HOW TO COMPLETE THIS TASK: Copy every entry precisely.

DATA RECORDS:
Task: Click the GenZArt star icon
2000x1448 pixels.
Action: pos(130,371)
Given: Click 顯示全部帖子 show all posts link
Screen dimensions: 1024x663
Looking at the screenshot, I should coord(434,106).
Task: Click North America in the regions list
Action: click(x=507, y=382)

SOLUTION FOR THIS TASK:
Task: Click the GenZArt star icon
2000x1448 pixels.
Action: pos(130,371)
Given: Click 顯示全部帖子 show all posts link
Screen dimensions: 1024x663
Looking at the screenshot, I should coord(434,106).
Task: Click North America in the regions list
Action: click(x=507, y=382)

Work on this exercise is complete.